** What to work on **
For the material below, output exactly the span from the line with "Image resolution: width=290, height=2576." to the line with "[Instagram+] (74, 2250)", including both, and nothing besides.

** Data excerpts **
━━━━━━━━
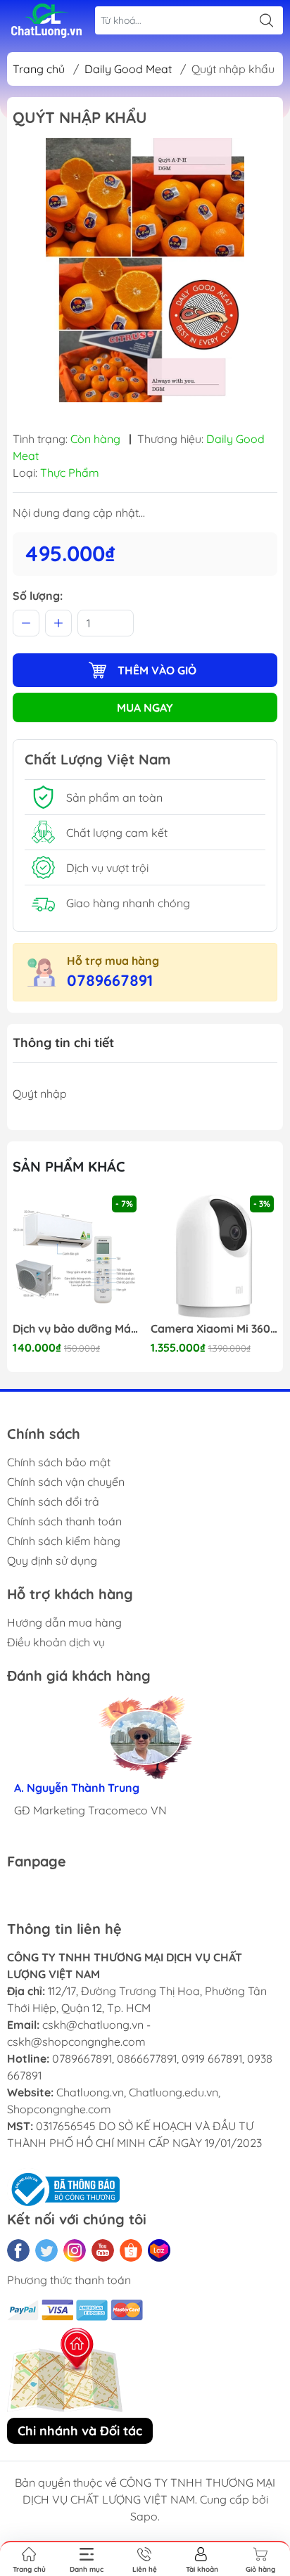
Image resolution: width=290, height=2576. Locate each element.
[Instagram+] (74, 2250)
━━━━━━━━
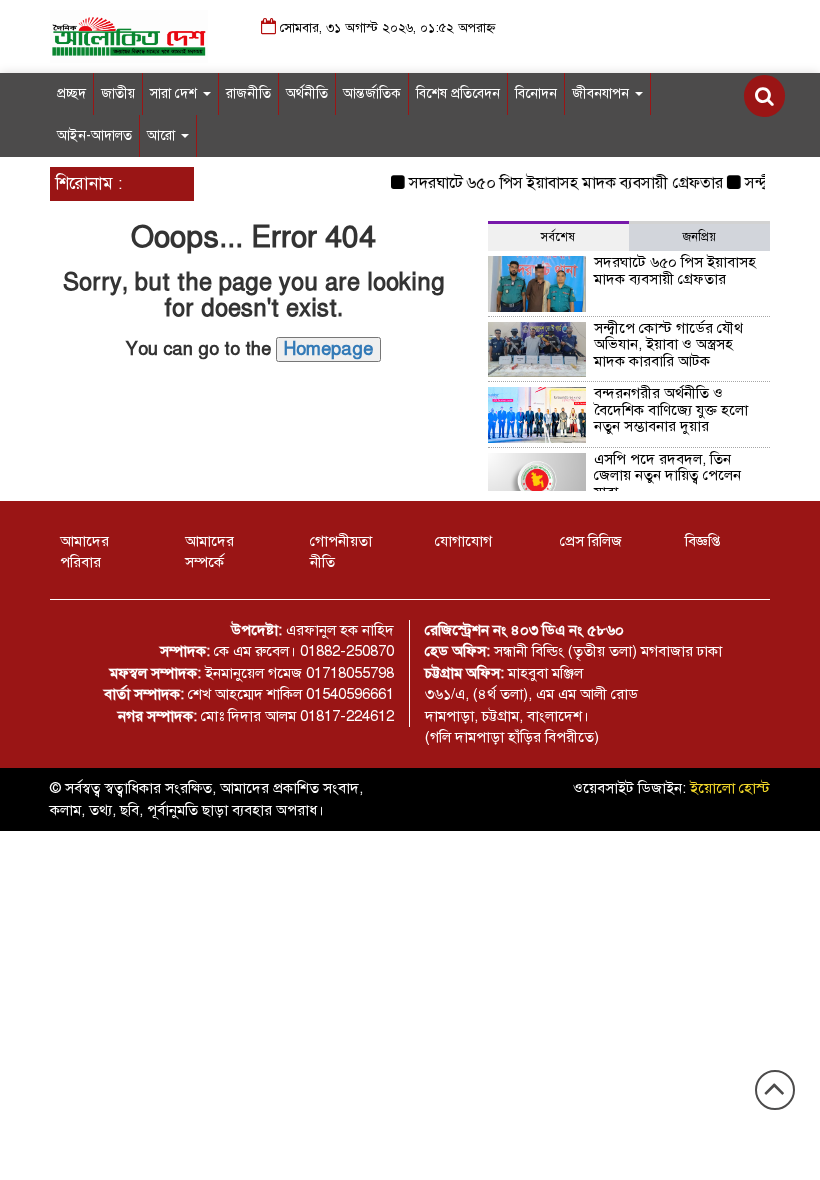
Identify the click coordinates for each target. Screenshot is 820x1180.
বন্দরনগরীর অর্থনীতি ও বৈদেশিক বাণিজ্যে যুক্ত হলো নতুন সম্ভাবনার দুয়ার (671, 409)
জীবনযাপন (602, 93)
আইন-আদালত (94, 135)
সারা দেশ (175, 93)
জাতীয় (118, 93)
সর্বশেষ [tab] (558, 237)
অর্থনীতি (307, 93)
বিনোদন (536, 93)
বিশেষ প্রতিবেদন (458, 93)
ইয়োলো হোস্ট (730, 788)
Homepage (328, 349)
━━━━━━━━
** Task response **
Image resolution: width=290, height=2576. Locate each element.
[Instagram+] (74, 2250)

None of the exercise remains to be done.